I purchased some citric acid from Akins last night as I'm lucky enough to have a store relatively near me:
Citric Acid 100% Pure - Now Foods. I couldn't find the canning citric acid, of course this is absolutely the wrong time of year to try to find canning supplies. I wanted to get pure citric acid to avoid lemon flavor, and also the sugar in lemon juice. I mixed the citric acid with distilled water, approximately 20% solution which is probably WAY stronger than needed. Super sour stuff and I'm wondering what the PH is... I'm too lazy to calculate this right now but it's probably more acidic than any lemon juice is ever going to be.
I've mixed one drop of the citric acid solution into Capella's gingerbread 10% flavoring and I'm not tasting any adverse effects from it. The flavor is "brighter" than I remember, there is a slight aftertaste. I think I'm going to cut the citric acid solution to half strength.

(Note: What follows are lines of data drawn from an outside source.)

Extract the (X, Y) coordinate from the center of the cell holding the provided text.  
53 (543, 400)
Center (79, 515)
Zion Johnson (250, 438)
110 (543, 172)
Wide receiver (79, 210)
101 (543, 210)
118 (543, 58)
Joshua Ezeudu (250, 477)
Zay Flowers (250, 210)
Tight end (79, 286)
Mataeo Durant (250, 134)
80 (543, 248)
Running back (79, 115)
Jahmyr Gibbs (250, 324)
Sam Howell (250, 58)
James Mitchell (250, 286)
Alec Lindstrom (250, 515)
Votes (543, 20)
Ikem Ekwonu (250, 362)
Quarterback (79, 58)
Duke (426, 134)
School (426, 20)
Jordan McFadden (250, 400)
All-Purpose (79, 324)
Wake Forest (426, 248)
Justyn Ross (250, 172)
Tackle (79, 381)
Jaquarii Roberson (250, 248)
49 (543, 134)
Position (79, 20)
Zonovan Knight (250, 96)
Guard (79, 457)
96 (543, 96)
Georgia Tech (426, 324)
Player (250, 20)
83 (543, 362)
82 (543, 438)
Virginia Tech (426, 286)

I don't feel that this particular flavor would be adversely affected by lemon undertones though.
I'm mainly doing this to test the preservative effects of adding acid to the mix. I'm wanting to run an experiment with 3 or more solutions containing acids to compare side by side the outcome. I'm going to do this with TPA "toasted marshmallow" flavor since this one has been problematic for me. This flavor turns dark brown after several days to a week, gets acrid, becomes very harsh, and the last stage becomes a waxy flavor that in no way resembles the original. I get the same problem with Capella's raspberry, vanilla custard (diacetyl warning!), and several other flavors that I like. I have some vanilla custard I've left sitting as a pseudo-experiment, I think it has turned to tar. I don't know how others can't be having this happening?
I'll post photographic results when I get that far, probably in a week or two.
*Edit
tl;dr - experimenting with the long term storage effects of adding acid.